*TASK INSTRUCTIONS*
Print the lines from the one containing "Launch the AMI simulation tool" through the end of the entries below, including both ends, exactly as they appear. Leave the pictures out of your answer.

---- DATA ENTRIES

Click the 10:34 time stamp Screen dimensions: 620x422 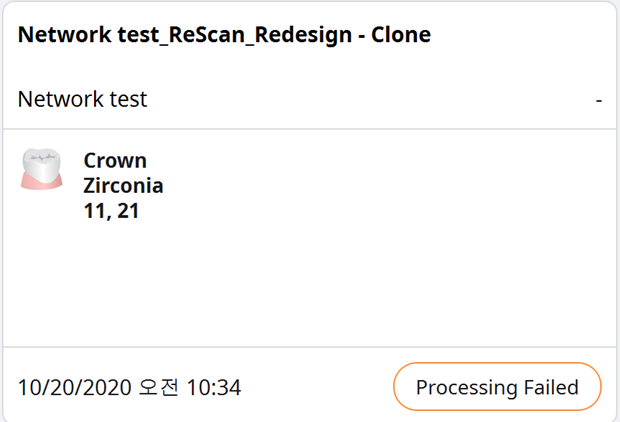214,387
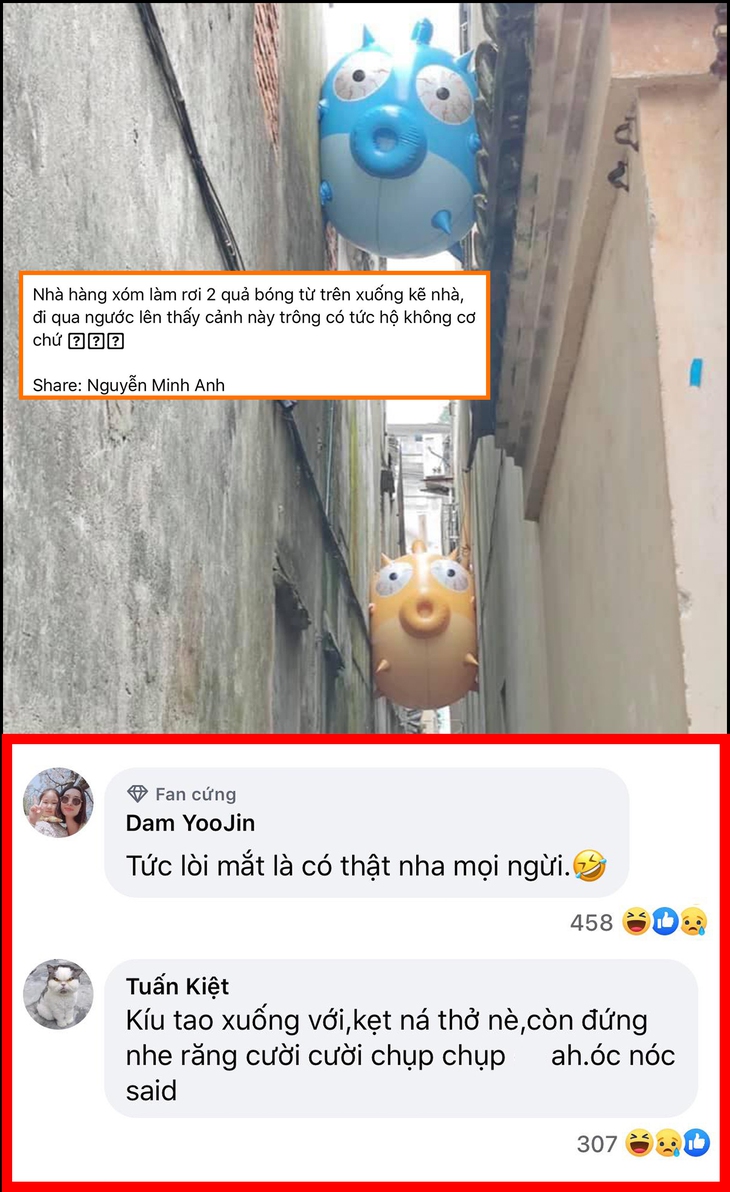Click the unknown emoji boxes in the caption
730x1192 pixels.
click(x=96, y=341)
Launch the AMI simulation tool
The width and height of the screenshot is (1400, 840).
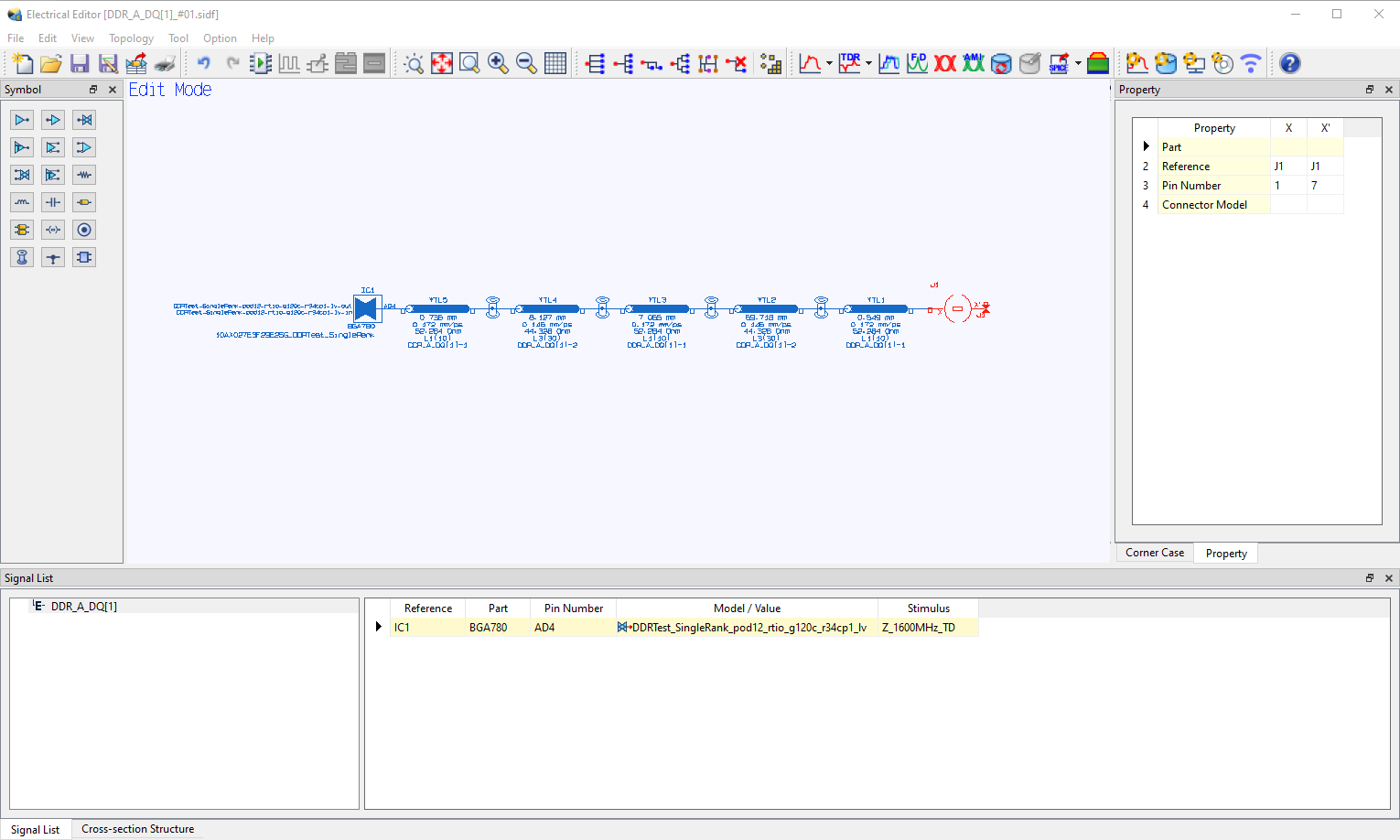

--------

*OUTPUT OF THE EXERCISE*
Launch the AMI simulation tool
The width and height of the screenshot is (1400, 840).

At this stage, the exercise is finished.